Der „Life Sciences“-Leuchtturm und das „Life Sciences“-Flaggschiff wollen nun aber nicht gegeneinander Wissen schaffen, sondern dabei kooperieren. Der bereits viel gelobte HUB-Campus Adlershof gibt dabei das „Schema“ vor. Es geht auf dem Campus-Nord organisatorisch und theoretisch um die Einheit der Naturwissenschaft (an der Humboldt scheiterte) und praktisch um „personalisierte Medizin“, also genetisch auf den Kranken zugeschnittene Therapien, wobei die Grundlagenforschung von der molekularen Ebene bis zur medizinischen Arbeit reicht. Dazu müssen „Lösungen für komplexe biomedizinische Probleme“ gefunden werden. Das „neue Forschungsformat“ soll „internationale Spitzenleistungen“ erbringen. Und wenn das gelingt, dann ist nicht nur der „Weg zur Weltspitze nicht mehr fern,“ wie einer der Festredner visionierte, sondern auch der Weg der Forschungsergebnisse in die wirtschaftliche Verwertung.

„Wir sind dabei sehr darauf aus, quantitativ zu arbeiten, auf der Basis mathematischer Theoriebildung“, fügte der Sprecher des IRI-LS hinzu, wobei man sich „auf den großen Reichtum an Mathematikern, den es in dieser Stadt gibt“, stützen will. Der Informationsdienst Wissenschaft frohlockte: „In Berlins Mitte wird das Leben erforscht.“ Besser gesagt: das, was vom „Leben“ übrig geblieben ist: Gene, Epigene, Enzyme, Moleküle, Botenstoffe, Proteine … Die Lebenswissenschaften erforschen „nicht mehr das Leben, sondern die Algorithmen des Lebendigen“, könnte man mit dem Genetiker François Jacob sagen, der für diesen „Switch“ (von ihm „Operon“ genannt) 1965 den Medizin-Nobelpreis bekam. So gesehen ist der neue Begriff „Life Sciences“ nur noch ironisch gemeint.

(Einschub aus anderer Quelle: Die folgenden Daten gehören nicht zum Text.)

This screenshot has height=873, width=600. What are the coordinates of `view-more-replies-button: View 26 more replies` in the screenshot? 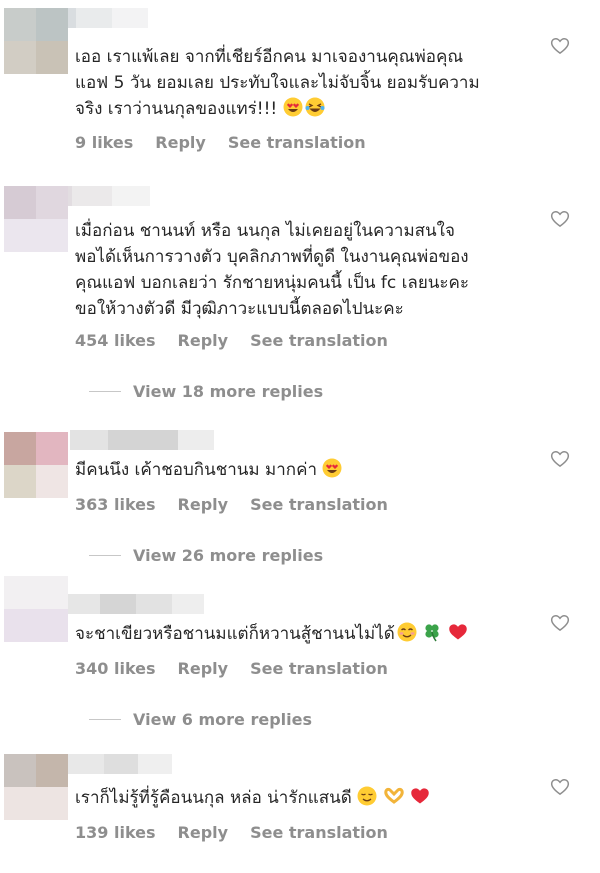 It's located at (206, 556).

„Das Leben lebt nicht mehr“, unkte bereits Adorno. Das merkt man bereits am Jargon. So ist etwa von „Photosyntheseapparaten“ die Rede, wenn die frei lebend und zugleich als Symbiont in Pflanzen und Cyanobakterien vorkommenden Chloroplasten gemeint sind, mit deren Hilfe man zum Beispiel im schon bestehenden „Exzellenz-Cluster ‚UniCat‘ “ der Humboldt-Universität Wasserstoff gewinnen will.

Als Hauptredner auf dem Festakt zur Gründung des Life-Sciences-Zentrums sprach der israelische Chemiker Aaron Ciechanover über molekulare Medizin. Er bekam 2004 den Nobelpreis für die Entdeckung der Funktion des Steuer- und Kontrollproteinsystems „Ubiquitin“ (von ubiquitär, allgegenwärtig) in Zellen mit Zellkern: „Ist dieses System gestört, kann es zu zahlreichen Krankheiten beitragen – Krebs, Alzheimer …

Pharmafirmen stiegen in dieses Forschungsfeld ein, und inzwischen gibt es auf dieser Basis ein Medikament zur Krebsbehandlung auf dem Markt“, erklärte Aaron Ciechanover dazu der Berliner Jüdischen Zeitung am Tag des Festaktes. Und zeigte damit bereits den Weg von der molekularen Grundlagenforschung bis zur medizinischen Therapie auf. So kann es also funktionieren. Bleibt zu hoffen, dass die Humboldt-Universität mit der Einrichtung eines kulturwissenschaftlichen Bereichs „Animal Studies“ ein gewisses „Lebens“-Gegengewicht schafft.